L’inaptitude de Mary Simon à converser en français lors d’une visite d’un organisme à la fin septembre, dans la ville de Québec, a fait l’objet de reportages dans les médias. Cette dernière avait même dû annuler d’autres activités prévues à son horaire dans la capitale québécoise à la suite de la controverse.

Le conservateur Joël Godin (à gauche) et le bloquiste Mario Beaulieu (à droite) en Comité permanent des langues officielles, en 2023. Photo : THE CANADIAN PRESS/Adrian Wyld

Les deux partis d’opposition réclament dans leur motion que Jean-Yves Duclos, le lieutenant du Québec pour les libéraux, son prédécesseur Pablo Rodriguez ainsi que le ministre des Affaires intergouvernementales Dominic Leblanc témoignent. L’auteur de la motion, le conservateur Joël Godin, demande aussi que le secrétaire de la gouverneure générale, Ken MacKillop, la greffière du Conseil privé Janice Charette et d’autres hauts fonctionnaires du Bureau du Conseil privé soient appelé au comité.

Mary Simon n’est pas mentionnée comme possible témoin, car elle « n’a pas à être visée par cette interrogation-là et cette bévue du gouvernement actuel », soutient le conservateur Joël Godin. Il estime qu’il faut plutôt se pencher sur le processus ayant mené à sa nomination. Le député du Bloc Mario Beaulieu voit dans cette nomination « une volonté de remettre en question le bilinguisme pour les instances fédérales au Canada ».

Libéraux et néo-démocrates opposés

« La gouverneure générale devrait être bilingue. J’ai cette opinion, j’ai toujours eu cette opinion et j’aurai toujours cette opinion », a lancé en réplique le député libéral acadien Darrell Samson.

Son collègue québécois Joël Lightbound a poursuivi. « Pour moi, il est impensable que la gouverneure générale, après trois ans, ne parle pas français. Je pense que c’était une nomination qui était certainement regrettable ».

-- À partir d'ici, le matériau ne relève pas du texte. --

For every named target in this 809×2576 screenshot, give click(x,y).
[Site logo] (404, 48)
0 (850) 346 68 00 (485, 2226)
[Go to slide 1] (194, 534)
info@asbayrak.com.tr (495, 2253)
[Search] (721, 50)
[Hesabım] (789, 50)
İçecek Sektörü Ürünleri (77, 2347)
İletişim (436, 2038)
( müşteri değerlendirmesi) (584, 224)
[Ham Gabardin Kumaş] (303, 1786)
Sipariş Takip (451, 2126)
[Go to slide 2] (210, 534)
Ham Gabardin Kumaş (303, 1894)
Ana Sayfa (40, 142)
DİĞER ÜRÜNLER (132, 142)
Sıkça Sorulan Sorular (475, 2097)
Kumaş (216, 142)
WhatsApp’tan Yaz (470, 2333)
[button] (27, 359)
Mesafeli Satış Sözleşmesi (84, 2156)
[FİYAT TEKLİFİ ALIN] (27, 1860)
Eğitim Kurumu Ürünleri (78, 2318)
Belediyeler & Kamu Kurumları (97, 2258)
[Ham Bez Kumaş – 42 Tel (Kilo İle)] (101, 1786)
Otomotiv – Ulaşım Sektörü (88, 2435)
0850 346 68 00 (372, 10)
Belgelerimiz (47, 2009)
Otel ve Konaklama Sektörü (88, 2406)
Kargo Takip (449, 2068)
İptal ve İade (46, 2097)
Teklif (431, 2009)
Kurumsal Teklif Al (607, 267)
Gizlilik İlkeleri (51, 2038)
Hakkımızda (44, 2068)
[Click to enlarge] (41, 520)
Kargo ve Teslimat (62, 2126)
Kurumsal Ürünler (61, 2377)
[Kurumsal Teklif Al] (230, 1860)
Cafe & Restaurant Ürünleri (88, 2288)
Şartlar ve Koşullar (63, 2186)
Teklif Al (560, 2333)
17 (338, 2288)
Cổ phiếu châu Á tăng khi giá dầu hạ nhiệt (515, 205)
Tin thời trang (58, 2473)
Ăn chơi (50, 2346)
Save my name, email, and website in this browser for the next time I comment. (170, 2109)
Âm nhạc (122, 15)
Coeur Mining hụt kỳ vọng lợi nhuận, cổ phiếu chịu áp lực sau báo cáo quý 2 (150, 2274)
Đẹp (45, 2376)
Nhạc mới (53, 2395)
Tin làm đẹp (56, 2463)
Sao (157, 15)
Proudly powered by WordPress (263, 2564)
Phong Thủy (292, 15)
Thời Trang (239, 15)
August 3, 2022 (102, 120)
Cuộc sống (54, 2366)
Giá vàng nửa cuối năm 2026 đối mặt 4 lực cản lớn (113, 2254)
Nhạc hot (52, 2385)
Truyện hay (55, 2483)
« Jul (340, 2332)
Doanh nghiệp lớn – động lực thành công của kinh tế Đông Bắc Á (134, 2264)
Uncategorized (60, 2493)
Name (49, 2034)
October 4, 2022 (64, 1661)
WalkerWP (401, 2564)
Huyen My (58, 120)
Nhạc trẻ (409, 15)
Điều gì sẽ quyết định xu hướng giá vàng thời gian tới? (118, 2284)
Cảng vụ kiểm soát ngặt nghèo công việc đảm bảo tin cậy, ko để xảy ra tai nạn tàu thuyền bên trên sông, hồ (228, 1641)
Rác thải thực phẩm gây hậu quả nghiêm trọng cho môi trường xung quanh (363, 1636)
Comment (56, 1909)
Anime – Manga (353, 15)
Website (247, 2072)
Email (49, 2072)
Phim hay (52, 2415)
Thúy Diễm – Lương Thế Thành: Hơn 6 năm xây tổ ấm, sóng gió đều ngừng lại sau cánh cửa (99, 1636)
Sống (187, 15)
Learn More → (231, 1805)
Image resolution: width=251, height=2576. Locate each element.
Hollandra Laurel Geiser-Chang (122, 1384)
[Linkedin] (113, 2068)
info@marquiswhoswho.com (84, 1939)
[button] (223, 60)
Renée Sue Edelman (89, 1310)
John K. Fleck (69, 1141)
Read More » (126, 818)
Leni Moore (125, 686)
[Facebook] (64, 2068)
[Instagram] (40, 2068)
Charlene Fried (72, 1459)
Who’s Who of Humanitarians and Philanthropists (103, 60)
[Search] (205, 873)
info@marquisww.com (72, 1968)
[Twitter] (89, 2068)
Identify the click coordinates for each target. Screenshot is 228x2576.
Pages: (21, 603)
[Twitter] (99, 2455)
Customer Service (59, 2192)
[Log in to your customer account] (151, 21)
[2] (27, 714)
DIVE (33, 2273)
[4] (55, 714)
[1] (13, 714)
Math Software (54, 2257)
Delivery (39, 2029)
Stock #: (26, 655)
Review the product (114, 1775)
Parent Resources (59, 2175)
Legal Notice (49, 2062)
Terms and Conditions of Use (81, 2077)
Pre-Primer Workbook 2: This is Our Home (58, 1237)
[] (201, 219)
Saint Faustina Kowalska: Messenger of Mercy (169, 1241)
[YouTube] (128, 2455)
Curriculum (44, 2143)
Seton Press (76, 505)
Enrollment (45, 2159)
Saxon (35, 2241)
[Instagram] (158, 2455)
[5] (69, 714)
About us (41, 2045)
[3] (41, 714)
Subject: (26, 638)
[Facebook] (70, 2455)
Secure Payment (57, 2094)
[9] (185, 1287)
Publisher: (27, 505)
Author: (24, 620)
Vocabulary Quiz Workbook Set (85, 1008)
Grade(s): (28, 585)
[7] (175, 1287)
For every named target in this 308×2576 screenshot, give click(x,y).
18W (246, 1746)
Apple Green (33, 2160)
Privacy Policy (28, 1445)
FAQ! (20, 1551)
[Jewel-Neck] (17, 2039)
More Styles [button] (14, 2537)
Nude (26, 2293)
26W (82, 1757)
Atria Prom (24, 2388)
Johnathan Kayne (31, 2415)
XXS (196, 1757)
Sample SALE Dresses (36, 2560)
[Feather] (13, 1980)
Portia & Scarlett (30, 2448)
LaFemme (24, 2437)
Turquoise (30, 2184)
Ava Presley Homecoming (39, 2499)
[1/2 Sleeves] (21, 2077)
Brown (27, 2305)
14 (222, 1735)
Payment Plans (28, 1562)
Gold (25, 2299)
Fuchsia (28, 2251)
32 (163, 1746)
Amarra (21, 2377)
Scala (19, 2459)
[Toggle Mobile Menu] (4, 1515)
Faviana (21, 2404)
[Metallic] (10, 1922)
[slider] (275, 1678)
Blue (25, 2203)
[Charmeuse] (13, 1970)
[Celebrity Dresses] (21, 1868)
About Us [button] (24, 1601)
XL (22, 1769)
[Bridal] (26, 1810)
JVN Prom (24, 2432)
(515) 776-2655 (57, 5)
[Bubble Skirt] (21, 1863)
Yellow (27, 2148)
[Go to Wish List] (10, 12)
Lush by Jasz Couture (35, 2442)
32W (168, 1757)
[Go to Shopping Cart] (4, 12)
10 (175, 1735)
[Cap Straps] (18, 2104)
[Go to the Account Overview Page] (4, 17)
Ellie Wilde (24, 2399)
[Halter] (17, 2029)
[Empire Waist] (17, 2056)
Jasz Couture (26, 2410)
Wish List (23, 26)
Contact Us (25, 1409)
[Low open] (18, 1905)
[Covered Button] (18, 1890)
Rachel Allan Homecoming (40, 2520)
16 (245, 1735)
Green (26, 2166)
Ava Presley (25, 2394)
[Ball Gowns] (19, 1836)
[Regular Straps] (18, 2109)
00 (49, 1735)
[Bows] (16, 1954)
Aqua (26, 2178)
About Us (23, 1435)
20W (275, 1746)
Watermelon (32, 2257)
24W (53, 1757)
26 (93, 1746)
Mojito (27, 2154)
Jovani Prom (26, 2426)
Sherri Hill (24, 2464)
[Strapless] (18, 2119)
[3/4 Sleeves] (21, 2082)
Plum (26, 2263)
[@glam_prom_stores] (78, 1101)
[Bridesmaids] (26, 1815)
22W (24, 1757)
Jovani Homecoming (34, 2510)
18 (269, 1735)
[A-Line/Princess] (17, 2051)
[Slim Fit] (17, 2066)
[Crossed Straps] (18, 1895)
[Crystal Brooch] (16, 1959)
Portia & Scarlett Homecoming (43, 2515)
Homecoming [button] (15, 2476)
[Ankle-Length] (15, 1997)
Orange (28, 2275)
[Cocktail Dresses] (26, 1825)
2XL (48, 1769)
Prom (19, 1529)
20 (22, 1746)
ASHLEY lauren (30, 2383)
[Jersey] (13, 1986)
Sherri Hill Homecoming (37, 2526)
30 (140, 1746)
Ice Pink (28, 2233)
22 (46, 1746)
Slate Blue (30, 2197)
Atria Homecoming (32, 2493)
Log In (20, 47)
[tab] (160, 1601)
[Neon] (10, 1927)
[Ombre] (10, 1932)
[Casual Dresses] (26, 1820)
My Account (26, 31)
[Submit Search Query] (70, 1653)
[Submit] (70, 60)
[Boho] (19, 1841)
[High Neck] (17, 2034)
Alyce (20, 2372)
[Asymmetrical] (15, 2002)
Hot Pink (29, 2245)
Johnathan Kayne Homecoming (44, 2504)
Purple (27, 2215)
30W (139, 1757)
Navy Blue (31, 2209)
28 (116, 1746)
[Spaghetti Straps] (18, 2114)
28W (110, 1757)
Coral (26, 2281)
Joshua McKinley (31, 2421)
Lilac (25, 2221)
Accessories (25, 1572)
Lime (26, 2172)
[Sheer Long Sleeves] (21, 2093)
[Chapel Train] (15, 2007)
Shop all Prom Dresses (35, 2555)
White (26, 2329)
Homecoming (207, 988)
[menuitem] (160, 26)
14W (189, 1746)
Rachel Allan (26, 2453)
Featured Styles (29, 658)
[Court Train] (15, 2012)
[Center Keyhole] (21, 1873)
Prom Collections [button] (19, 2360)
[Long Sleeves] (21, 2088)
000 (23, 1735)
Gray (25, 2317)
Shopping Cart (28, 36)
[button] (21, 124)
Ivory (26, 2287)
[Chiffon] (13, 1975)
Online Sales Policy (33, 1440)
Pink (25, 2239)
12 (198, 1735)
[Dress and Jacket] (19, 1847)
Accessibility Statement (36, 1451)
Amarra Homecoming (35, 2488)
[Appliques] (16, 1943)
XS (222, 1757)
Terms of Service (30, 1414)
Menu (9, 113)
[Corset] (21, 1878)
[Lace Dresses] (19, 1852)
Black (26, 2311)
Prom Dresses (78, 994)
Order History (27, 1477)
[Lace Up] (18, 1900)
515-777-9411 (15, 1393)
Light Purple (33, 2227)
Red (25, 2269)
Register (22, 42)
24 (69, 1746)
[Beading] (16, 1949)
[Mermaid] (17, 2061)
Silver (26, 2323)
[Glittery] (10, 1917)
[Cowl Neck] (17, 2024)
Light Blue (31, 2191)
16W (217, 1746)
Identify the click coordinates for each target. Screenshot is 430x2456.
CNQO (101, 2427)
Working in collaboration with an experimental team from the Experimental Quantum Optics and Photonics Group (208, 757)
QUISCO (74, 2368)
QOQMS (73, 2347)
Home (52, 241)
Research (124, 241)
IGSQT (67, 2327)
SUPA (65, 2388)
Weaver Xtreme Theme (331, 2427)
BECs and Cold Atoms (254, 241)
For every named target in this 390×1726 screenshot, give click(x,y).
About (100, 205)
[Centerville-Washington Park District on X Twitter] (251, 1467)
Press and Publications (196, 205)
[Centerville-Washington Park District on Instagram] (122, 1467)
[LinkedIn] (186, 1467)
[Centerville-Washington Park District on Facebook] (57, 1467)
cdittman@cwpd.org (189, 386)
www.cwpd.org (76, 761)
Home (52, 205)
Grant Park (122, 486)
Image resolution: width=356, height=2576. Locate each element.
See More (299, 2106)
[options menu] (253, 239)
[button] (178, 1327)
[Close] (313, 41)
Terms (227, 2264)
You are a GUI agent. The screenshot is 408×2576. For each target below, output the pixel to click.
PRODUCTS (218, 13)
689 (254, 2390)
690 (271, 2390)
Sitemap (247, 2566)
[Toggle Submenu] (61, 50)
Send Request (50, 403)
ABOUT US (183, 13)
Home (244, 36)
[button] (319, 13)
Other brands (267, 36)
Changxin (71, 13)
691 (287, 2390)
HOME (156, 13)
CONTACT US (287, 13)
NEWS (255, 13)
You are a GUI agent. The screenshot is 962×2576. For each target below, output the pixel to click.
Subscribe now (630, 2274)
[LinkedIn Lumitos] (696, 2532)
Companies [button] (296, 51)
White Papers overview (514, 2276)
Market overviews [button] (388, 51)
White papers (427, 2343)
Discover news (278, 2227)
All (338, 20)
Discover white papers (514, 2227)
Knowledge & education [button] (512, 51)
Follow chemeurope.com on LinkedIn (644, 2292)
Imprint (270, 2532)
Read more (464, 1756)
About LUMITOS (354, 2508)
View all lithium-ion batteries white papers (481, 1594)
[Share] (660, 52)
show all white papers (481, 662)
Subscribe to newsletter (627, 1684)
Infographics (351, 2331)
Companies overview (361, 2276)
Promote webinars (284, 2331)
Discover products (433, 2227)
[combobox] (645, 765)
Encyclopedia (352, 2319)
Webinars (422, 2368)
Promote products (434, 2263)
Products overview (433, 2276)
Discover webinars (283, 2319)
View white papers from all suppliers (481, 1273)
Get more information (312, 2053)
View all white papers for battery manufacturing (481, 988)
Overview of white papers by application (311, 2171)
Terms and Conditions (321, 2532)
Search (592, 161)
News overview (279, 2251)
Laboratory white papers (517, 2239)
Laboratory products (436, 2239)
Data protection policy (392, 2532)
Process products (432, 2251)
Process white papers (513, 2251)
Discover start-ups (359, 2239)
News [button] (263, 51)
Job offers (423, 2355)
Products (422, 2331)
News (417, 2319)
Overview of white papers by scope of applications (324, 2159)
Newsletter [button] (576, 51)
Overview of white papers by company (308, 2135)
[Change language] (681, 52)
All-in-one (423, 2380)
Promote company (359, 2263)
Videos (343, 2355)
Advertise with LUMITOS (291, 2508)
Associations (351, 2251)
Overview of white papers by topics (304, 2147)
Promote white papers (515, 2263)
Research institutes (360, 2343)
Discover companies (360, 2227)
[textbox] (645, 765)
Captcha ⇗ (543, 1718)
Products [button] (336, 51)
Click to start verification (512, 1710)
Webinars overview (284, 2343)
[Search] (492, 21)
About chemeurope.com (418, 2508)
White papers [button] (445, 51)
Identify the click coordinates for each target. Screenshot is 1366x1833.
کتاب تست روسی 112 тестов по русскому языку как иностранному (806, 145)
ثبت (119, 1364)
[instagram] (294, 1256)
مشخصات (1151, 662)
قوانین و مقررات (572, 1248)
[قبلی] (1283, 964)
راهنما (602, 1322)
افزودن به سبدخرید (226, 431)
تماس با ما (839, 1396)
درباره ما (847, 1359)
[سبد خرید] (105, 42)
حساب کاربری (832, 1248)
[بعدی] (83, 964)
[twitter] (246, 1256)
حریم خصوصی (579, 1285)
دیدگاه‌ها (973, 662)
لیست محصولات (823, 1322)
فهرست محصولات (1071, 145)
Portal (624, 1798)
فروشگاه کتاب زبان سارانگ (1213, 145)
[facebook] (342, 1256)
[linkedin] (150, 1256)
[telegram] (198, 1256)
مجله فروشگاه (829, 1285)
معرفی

Mais les libéraux et les néo-démocrates ont chacun avancé que le comité avait d’autres chats à fouetter que de se pencher sur le cas de Mary Simon, notamment une étude sur le continuum d’éducation dans la langue de la minorité.

« Pour moi, les milliers d’enfants qu’on perd année après année parce qu’ils n’ont pas accès à des services en français dans la petite enfance, c’est bien plus important que la langue de Mary Simon », juge Joël Lightbound.

Le néo-démocrate Alexandre Boulerice déplore que Mary Simon ne parle toujours pas français, mais estime qu’il y a des sujets plus prioritaires pour le comité. Photo : THE CANADIAN PRESS/Sean Kilpatrick

La gouverneure générale devrait parler anglais et français, a soutenu l’élu néo-démocrate Alexandre Boulerice, en estimant du même souffle que « prendre cinq séances pour parler d’une personne (…) c’est assez burlesque et moi je refuse de jouer dans cette comédie », ce à quoi les oppositions ont répliqué qu’il n’y avait pas de date limite mentionnée pour cette étude en comité.

« Ils sont d’accord avec ma motion, mais ils ne veulent pas y aller. Quelle incohérence », a lancé Joël Godin, tandis que Mario Beaulieu plaidait quelques instants plus tôt « que si on est contre, il faut donner suite ».

Le vote portant sur la motion doit avoir lieu jeudi. Le Bloc Québécois a aussi déposé une motion, mais demandant cette fois-ci le témoignage de Mary Simon au Comité permanent des opérations gouvernementales et des prévisions budgétaires. Le vote sur cette motion n’a pas encore eu lieu.